Below is a list of some things to consider as you start the school search:

  • Academic performance ratings – accountability in education is extremely important. The new TXSchools.gov website contains interactive accountability rating summaries and detailed reports for each district, campus, and open-enrollment charter school in the state of Texas. This allows you to search for schools and see how their students are performing academically.
  • Course offerings – each type of school has a different focus for its students. When selecting as school, consider what the academic focus is, what kinds of courses the school offers, how many electives courses are offered, and which extracurricular activities are available. Since every student learns differently, it’s also important to examine the instructional methods, if your child would benefit from the teaching styles available and what additional learning resources (i.e. tutoring) are available.
  • Leadership and teachers – you want to know who is going to be teaching your child! Visit your prospective schools, meet the teachers, administrators and staff and make sure you feel comfortable with the people who will be largely responsible for your child’s education. Ask yourself what types of requirements/certifications you want your child’s teacher to have and make sure you pick a school that aligns with those.
  • What are other parents saying? – other parents are a great resource to you! Ask around and talk to parents of children at the schools to see how they feel about the experience their child is receiving. Be sure to note any drawbacks or extreme benefits other parents mention.

 

Understanding School Jargon 

Understanding school jargon and navigating the system can sometimes be confusing for students and parents alike. There are so many buzz words and acronyms, but what do they all mean? Making sense of the jargon can be very helpful in navigating the education system for your child.
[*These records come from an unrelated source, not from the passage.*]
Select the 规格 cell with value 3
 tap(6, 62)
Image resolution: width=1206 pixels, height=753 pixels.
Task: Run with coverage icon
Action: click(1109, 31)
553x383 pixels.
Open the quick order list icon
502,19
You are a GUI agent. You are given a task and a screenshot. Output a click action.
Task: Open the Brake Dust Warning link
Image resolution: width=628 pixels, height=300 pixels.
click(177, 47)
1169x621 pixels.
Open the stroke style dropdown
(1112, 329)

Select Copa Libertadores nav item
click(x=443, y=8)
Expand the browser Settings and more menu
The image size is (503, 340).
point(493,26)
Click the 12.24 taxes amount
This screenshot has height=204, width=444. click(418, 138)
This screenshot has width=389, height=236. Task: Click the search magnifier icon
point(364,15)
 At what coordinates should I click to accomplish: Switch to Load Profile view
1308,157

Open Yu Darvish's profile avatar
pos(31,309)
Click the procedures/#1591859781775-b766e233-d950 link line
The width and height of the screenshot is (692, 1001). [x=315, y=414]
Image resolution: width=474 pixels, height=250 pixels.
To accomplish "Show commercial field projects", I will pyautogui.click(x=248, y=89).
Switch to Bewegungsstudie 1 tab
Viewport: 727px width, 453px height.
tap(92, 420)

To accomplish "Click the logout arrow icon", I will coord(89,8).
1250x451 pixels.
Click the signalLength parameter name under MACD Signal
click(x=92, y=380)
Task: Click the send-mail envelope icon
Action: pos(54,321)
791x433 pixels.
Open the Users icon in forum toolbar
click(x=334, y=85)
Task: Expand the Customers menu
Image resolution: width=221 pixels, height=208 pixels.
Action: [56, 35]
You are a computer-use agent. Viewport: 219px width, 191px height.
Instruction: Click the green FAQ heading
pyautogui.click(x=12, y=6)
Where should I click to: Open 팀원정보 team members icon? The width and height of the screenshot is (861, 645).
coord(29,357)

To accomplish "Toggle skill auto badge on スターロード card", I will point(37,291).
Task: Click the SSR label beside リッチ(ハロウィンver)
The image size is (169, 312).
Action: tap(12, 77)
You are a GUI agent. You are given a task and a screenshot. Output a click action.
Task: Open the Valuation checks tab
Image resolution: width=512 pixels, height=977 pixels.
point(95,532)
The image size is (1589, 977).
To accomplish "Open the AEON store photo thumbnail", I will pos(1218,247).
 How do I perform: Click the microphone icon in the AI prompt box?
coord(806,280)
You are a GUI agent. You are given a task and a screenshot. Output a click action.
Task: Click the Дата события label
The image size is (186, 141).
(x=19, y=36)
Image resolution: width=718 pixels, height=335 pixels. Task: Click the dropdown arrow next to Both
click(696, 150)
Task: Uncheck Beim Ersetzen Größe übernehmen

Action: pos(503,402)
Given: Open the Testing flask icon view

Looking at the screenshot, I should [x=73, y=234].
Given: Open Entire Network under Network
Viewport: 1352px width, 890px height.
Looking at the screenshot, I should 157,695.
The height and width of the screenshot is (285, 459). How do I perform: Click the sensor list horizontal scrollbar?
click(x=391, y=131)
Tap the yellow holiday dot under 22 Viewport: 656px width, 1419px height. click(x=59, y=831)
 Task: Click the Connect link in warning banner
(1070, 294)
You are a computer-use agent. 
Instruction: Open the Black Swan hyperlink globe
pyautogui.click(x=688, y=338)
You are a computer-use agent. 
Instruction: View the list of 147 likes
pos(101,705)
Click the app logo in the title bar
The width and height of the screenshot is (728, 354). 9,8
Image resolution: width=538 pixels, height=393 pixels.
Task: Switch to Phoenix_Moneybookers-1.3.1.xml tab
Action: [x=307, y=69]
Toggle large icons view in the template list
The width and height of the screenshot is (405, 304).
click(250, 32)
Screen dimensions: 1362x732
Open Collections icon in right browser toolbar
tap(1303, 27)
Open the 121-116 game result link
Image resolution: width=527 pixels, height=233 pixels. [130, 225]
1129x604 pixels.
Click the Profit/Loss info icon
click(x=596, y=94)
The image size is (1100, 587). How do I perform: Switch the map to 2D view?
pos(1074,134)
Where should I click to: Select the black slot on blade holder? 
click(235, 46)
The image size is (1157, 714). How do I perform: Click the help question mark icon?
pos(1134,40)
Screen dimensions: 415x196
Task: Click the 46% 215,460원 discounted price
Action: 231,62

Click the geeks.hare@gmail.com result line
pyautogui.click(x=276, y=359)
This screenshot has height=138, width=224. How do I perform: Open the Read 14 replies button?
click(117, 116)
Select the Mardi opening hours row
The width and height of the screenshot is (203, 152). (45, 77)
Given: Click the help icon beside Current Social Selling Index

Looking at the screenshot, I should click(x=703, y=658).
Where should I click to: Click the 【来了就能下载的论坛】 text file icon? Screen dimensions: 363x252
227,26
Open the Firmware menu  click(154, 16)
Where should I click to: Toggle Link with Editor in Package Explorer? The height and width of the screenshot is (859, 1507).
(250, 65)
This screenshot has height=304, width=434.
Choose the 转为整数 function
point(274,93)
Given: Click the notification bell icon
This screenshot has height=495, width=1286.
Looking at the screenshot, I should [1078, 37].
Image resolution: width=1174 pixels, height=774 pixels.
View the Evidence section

TeacherVision, The Learning Mind, and Education & Behavior all offer helpful glossaries of education terms and jargon that can help you understand some of the complex terms and acronyms you may come across in your child’s educational journey.

Let’s start with some acronyms that every parent is likely to run into along the way.

ACT – college entrance exam, usually taken during junior year of high school

AP – advanced placement

CLEP – college-level examination program

ELL – English language learner

FERPA (Family Educational Rights and Privacy Act)
A federal law that protects the privacy of student education records. Parents have a right of access to their children’s education records. When a student turns 18 or enters college, the rights under FERPA transfer to the student.

GED (General Educational Development)
A high school equivalency program. Individuals who pass the exam earn a high school equivalency diploma. The GED tests cover five subjects: math, science, social studies, writing and reading.

SAT – college entrance exam, usually taken during junior year of high school

STAAR (State of Texas Assessments of Academic Readiness)
A series of state-mandated standardized tests given to Texas public school students in grades 3-8 and those enrolled in five specific high school courses. First given in spring 2012, STAAR is based on the state’s curriculum standards called the Texas Essential Knowledge and Skills (TEKS).

STEAM – science, technology, engineering, art and mathematics

STEM – science, technology, engineering and mathematics

TEA (Texas Education Agency)
Located in Austin, Texas, TEA is the administrative unit for primary and secondary public education.

TEKS (Texas Essential Knowledge and Skills)
State educational standards for what students should know and be able to do from prekindergarten through high school

UIL (University Interscholastic League)
A league created by The University of Texas at Austin to provide educational extracurricular academic, athletic, and music contests. UIL organizes and supervises contests that assist in preparing students for citizenship.